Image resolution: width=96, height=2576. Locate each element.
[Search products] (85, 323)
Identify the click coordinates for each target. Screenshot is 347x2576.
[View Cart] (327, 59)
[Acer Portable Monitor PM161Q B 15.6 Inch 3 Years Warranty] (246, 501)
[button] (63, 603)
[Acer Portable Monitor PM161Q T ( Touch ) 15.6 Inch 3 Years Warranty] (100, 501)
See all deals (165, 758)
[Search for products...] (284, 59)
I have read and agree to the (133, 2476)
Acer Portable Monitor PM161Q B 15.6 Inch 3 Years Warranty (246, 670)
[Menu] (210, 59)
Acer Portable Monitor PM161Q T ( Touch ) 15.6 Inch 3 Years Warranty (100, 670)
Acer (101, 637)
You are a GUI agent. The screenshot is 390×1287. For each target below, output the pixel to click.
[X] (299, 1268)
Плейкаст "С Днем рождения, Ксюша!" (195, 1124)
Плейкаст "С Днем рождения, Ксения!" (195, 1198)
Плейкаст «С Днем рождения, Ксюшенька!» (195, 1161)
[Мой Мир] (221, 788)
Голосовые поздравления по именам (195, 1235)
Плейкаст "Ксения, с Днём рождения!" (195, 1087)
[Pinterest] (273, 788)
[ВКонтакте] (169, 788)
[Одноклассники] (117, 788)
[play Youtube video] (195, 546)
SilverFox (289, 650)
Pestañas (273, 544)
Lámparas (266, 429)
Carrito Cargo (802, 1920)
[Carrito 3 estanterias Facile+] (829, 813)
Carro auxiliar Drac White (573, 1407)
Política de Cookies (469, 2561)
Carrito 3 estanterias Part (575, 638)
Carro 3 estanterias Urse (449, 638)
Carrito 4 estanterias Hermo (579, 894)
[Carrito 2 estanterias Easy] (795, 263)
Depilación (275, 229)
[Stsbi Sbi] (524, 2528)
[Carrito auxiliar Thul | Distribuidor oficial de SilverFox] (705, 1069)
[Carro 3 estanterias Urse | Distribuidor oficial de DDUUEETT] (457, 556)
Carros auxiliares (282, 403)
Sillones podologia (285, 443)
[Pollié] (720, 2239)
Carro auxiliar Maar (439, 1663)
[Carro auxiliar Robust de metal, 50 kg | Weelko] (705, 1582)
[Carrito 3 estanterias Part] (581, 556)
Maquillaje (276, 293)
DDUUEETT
--------------------
TASK GOAL:
Would you return the whole listing exactly as written?

ANSWER:
Image resolution: width=96, height=2576. Locate each element.
[Search products] (85, 323)
Identify the click coordinates for each target. Screenshot is 347x2576.
[View Cart] (327, 59)
[Acer Portable Monitor PM161Q B 15.6 Inch 3 Years Warranty] (246, 501)
[button] (63, 603)
[Acer Portable Monitor PM161Q T ( Touch ) 15.6 Inch 3 Years Warranty] (100, 501)
See all deals (165, 758)
[Search for products...] (284, 59)
I have read and agree to the (133, 2476)
Acer Portable Monitor PM161Q B 15.6 Inch 3 Years Warranty (246, 670)
[Menu] (210, 59)
Acer Portable Monitor PM161Q T ( Touch ) 15.6 Inch 3 Years Warranty (100, 670)
Acer (101, 637)
You are a GUI agent. The screenshot is 390×1287. For each target below, output the pixel to click.
[X] (299, 1268)
Плейкаст "С Днем рождения, Ксюша!" (195, 1124)
Плейкаст "С Днем рождения, Ксения!" (195, 1198)
Плейкаст «С Днем рождения, Ксюшенька!» (195, 1161)
[Мой Мир] (221, 788)
Голосовые поздравления по именам (195, 1235)
Плейкаст "Ксения, с Днём рождения!" (195, 1087)
[Pinterest] (273, 788)
[ВКонтакте] (169, 788)
[Одноклассники] (117, 788)
[play Youtube video] (195, 546)
SilverFox (289, 650)
Pestañas (273, 544)
Lámparas (266, 429)
Carrito Cargo (802, 1920)
[Carrito 3 estanterias Facile+] (829, 813)
Carro auxiliar Drac White (573, 1407)
Política de Cookies (469, 2561)
Carrito 3 estanterias Part (575, 638)
Carro 3 estanterias Urse (449, 638)
Carrito 4 estanterias Hermo (579, 894)
[Carrito 2 estanterias Easy] (795, 263)
Depilación (275, 229)
[Stsbi Sbi] (524, 2528)
[Carrito auxiliar Thul | Distribuidor oficial de SilverFox] (705, 1069)
[Carro 3 estanterias Urse | Distribuidor oficial de DDUUEETT] (457, 556)
Carros auxiliares (282, 403)
Sillones podologia (285, 443)
[Pollié] (720, 2239)
Carro auxiliar Maar (439, 1663)
[Carro auxiliar Robust de metal, 50 kg | Weelko] (705, 1582)
[Carrito 3 estanterias Part] (581, 556)
Maquillaje (276, 293)
DDUUEETT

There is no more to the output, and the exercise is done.